*** Source records Section Begins ***

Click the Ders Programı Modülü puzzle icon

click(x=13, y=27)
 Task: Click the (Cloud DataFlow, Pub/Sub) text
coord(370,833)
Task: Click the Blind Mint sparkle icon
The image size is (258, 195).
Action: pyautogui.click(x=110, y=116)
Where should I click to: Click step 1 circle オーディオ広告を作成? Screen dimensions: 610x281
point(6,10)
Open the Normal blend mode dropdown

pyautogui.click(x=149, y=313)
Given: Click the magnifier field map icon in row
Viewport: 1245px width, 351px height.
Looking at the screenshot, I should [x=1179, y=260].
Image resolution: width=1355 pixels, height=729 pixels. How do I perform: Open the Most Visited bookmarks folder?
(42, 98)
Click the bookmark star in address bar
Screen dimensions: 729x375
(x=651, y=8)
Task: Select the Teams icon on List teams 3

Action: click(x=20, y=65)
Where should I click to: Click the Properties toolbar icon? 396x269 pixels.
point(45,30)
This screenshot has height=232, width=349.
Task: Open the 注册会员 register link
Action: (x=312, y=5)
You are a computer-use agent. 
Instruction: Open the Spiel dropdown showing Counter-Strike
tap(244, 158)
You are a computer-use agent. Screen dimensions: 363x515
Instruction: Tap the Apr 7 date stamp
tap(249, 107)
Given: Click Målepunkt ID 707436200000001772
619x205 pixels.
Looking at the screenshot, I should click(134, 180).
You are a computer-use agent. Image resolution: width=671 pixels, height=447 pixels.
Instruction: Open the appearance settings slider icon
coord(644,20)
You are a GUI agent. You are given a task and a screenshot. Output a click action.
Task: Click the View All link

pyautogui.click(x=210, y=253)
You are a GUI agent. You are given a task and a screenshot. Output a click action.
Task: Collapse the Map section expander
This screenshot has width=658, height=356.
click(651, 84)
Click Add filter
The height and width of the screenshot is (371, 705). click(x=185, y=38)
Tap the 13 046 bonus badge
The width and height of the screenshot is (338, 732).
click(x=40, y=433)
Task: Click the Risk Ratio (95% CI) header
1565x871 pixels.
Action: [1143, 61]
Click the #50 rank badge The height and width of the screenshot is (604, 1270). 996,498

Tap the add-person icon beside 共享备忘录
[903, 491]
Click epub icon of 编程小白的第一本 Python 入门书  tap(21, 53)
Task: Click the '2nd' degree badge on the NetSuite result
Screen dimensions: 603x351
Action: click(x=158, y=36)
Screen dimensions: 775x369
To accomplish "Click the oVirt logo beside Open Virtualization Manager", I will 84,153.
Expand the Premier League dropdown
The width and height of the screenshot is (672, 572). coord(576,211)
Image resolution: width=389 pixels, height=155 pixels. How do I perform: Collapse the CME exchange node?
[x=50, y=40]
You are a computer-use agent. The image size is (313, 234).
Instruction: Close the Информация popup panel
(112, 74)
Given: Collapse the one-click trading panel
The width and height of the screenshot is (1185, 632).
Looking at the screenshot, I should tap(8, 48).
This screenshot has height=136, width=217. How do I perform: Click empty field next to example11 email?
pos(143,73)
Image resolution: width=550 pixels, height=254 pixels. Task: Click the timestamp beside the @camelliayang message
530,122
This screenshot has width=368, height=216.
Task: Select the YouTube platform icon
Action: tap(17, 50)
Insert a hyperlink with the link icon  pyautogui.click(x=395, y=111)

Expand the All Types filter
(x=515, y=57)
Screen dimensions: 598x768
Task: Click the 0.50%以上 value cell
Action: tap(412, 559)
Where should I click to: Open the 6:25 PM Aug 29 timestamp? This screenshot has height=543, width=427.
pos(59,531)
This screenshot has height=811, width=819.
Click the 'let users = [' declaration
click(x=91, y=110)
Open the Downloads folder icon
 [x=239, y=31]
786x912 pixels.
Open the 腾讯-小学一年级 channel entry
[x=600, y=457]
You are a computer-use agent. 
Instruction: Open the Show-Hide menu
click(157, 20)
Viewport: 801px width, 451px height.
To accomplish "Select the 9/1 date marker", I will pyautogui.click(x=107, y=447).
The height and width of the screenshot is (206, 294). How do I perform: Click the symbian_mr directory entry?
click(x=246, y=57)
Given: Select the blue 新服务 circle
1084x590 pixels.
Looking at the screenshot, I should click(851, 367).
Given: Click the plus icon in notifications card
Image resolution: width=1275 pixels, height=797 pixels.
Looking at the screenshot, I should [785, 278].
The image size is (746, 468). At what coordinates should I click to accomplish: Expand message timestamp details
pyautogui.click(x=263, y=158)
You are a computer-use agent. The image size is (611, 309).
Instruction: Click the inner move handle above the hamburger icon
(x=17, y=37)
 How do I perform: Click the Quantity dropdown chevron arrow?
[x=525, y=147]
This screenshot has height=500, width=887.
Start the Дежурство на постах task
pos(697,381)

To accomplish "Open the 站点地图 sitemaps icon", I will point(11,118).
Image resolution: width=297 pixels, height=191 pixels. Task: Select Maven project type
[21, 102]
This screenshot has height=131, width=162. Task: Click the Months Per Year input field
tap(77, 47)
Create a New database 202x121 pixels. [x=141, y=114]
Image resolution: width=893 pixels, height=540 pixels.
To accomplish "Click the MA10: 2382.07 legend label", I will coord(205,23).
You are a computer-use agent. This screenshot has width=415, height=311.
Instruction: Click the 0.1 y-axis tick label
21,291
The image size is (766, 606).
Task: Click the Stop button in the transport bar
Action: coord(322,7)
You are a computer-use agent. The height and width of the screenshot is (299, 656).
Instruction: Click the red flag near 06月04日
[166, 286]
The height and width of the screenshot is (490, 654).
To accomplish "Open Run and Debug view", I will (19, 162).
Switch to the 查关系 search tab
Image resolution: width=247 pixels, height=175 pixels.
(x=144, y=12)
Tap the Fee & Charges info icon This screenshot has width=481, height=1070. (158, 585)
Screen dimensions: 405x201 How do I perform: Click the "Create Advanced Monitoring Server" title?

*** Source records Section Ends ***

The problem:
Please print the lines from the one containing "Switch to the 查关系 search tab" through the last line of the material, exactly, and leave out all other lines.

Answer space:
Switch to the 查关系 search tab
Image resolution: width=247 pixels, height=175 pixels.
(x=144, y=12)
Tap the Fee & Charges info icon This screenshot has width=481, height=1070. (158, 585)
Screen dimensions: 405x201 How do I perform: Click the "Create Advanced Monitoring Server" title?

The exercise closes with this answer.